本物の「コミュニケーション能力が高い人間」というのは、
こういう人のことを言うのだと実感しました。
小学生に上がると同時に、一対一の個別授業になりましたが、
この時には、家にいるときと同じ態度でM先生と話す事が出来ました。
場面緘黙の症状はまったく表れなくなっていたのです。
私が初めて家以外で継続的に話せるようになったのは、幼稚園でも小学校でもなく、
M先生の居るピアノ教室でした。
まとめ
M先生の良かった点は
・話す話さない関係なく接してくれる
・他人と私とで態度を変えない
・いつでも笑顔(感情の起伏が少ない)
とても素晴らしい対応です。
M先生は素でこの態度を取っていたのだと思いますが、
場面緘黙の子に対してこのような態度を取れる方は、そうそういらっしゃるものではないのではないでしょうか。

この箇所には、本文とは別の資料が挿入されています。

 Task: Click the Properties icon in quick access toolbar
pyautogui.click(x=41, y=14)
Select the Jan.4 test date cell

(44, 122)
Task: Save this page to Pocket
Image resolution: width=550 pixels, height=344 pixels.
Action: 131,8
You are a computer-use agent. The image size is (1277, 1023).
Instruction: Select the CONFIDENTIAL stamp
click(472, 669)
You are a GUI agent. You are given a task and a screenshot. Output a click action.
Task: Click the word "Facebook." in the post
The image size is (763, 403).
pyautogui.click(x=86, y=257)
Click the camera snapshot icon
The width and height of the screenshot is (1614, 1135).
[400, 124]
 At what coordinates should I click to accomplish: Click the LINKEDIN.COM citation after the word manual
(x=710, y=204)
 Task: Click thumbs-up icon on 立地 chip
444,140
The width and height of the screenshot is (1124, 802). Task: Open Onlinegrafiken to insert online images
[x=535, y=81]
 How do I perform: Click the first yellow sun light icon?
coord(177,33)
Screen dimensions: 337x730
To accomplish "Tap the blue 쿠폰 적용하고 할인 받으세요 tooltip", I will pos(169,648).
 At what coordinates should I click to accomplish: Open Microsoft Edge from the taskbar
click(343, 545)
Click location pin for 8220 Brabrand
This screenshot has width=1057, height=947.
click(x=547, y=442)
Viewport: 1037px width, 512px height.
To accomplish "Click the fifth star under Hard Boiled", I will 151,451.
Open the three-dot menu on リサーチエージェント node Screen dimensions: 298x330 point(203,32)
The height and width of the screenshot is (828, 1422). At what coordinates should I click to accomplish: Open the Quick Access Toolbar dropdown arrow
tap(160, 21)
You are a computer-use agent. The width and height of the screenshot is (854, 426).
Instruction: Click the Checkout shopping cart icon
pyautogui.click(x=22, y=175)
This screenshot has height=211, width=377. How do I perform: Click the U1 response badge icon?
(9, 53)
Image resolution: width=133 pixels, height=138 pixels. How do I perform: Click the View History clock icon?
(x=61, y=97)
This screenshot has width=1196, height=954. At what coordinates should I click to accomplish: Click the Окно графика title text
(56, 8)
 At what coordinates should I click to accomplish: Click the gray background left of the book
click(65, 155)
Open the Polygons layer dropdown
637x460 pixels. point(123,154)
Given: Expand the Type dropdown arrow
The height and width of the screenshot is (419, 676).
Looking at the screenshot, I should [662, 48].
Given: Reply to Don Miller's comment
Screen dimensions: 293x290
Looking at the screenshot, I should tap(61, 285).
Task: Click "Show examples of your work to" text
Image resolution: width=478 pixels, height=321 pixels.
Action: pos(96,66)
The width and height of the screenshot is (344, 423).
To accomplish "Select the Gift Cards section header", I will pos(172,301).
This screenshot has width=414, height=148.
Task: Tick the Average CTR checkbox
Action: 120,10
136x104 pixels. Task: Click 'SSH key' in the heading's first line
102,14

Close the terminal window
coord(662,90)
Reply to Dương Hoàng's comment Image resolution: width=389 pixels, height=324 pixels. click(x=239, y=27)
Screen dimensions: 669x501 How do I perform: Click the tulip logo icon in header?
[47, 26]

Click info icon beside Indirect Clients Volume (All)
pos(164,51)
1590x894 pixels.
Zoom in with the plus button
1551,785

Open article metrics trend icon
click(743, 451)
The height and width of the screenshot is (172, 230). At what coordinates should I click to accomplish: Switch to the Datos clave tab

ひとえに、M先生の明るさと、高いコミュニケーション能力のたまものです。
M先生のおかげで、私は他人に対して安心感を得ることが出来、
外で話せる基盤を作ってもらいました。
私がM先生に巡り会えたことは、とても幸運なことです。
最後に
場面緘黙の克服の中で、「安心」はもっとも重要だと言っても過言ではないでしょう。
それを、他人に感じることが出来たことは、
確実に大きな影響を与えました。
他人に安心を感じることは、とても難しいことです。
子供の頃、私の周りには沢山の大人がいましたが、
これほど安心出来た人物は、母とM先生くらいしかいません。
加えて、
前回の記事記事で、
・「好き」という気持ち
・少人数であること
が大切だと書きましたが、
今回も当てはまります。
○ピアノに興味がないのに、M先生が好きで通い続けた
○6人の生徒(少人数制)→その後先生と一対一の個別授業へと変更
○M先生に安心感を覚えた
「好き」「安心」「少人数」
私が場面緘黙を克服したきっかけは、この辺りの影響が大きかったように思います。